A block of data:
##########

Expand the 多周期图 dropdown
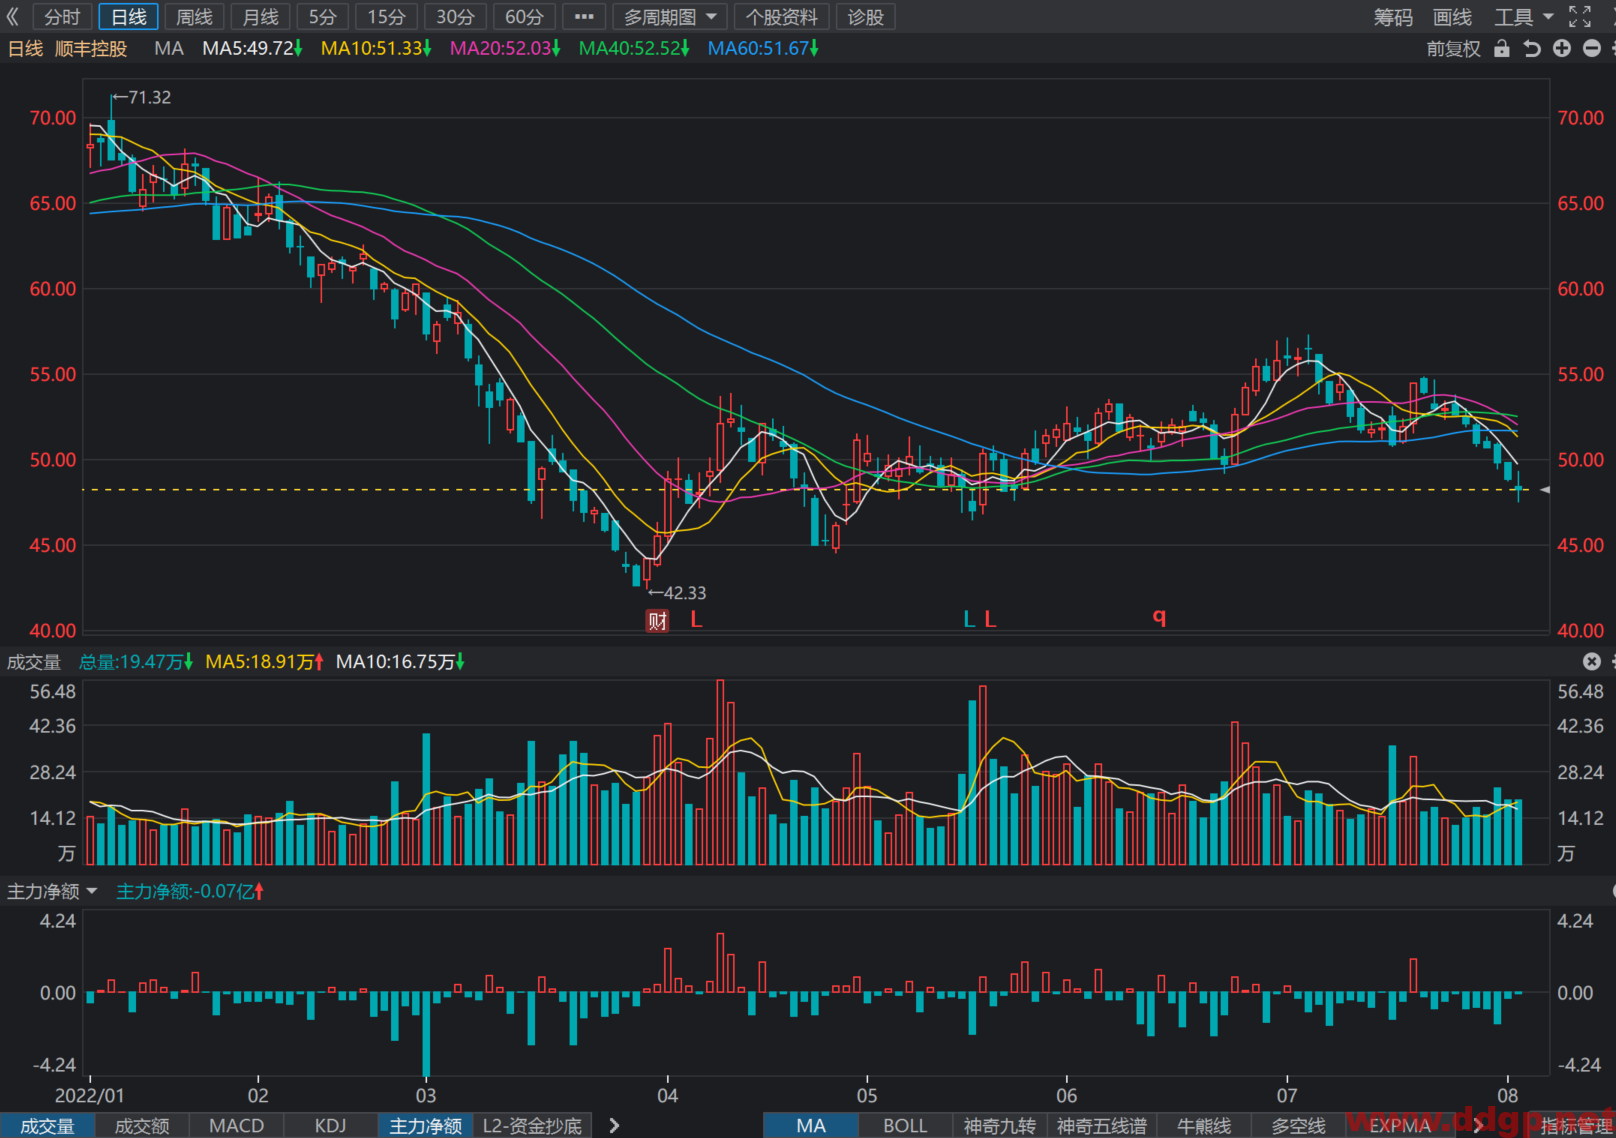Screen dimensions: 1616x1138 pyautogui.click(x=669, y=17)
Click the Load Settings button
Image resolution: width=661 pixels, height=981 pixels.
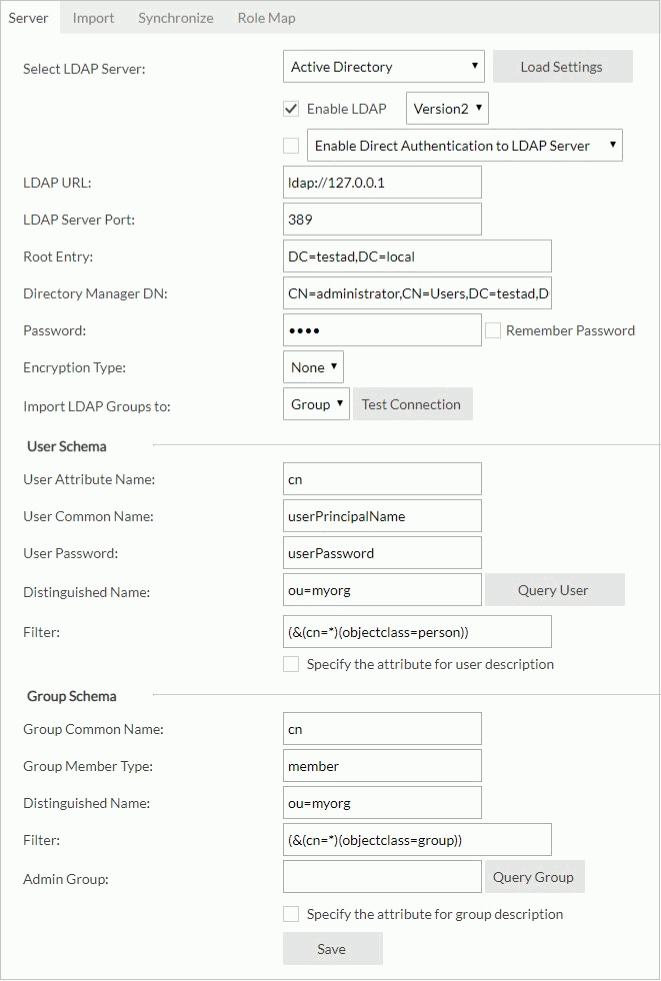[562, 66]
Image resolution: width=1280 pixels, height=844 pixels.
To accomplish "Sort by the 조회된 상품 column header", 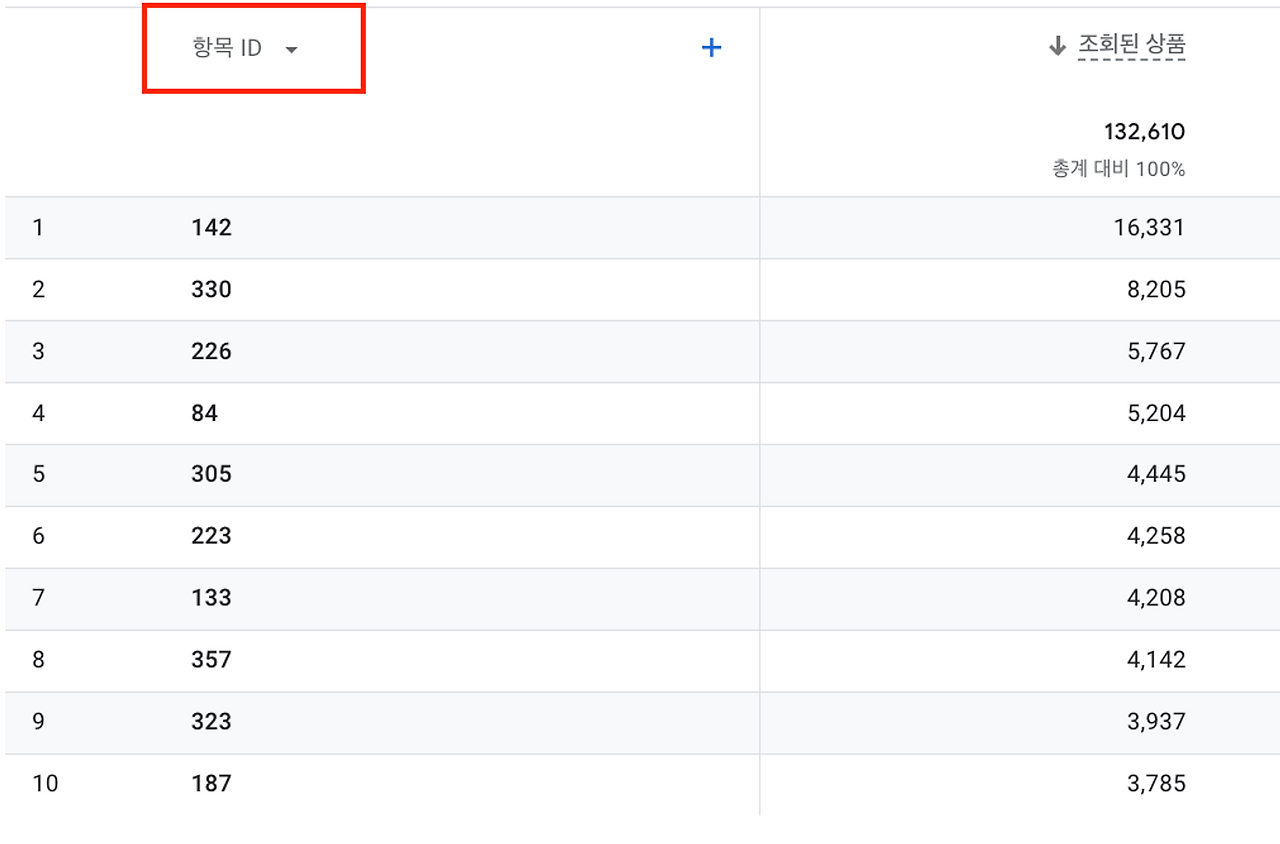I will click(x=1130, y=45).
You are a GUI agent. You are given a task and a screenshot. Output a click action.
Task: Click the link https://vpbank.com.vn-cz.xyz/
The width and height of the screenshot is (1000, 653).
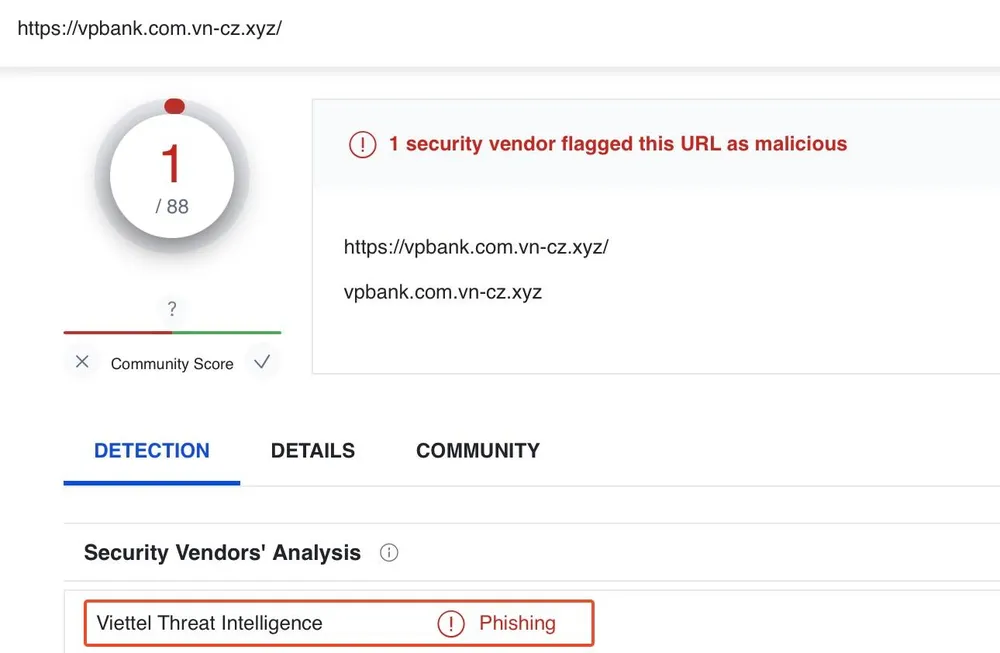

##########

Directions:
Reproduce, word for word, the part of the entries that begins with the line containing "You are a GUI" and runs through the end of the entries, leaving out any pictures.

Result of this task:
You are a GUI agent. You are given a task and a screenshot. Output a click action.
Task: Click the link https://vpbank.com.vn-cz.xyz/
The width and height of the screenshot is (1000, 653).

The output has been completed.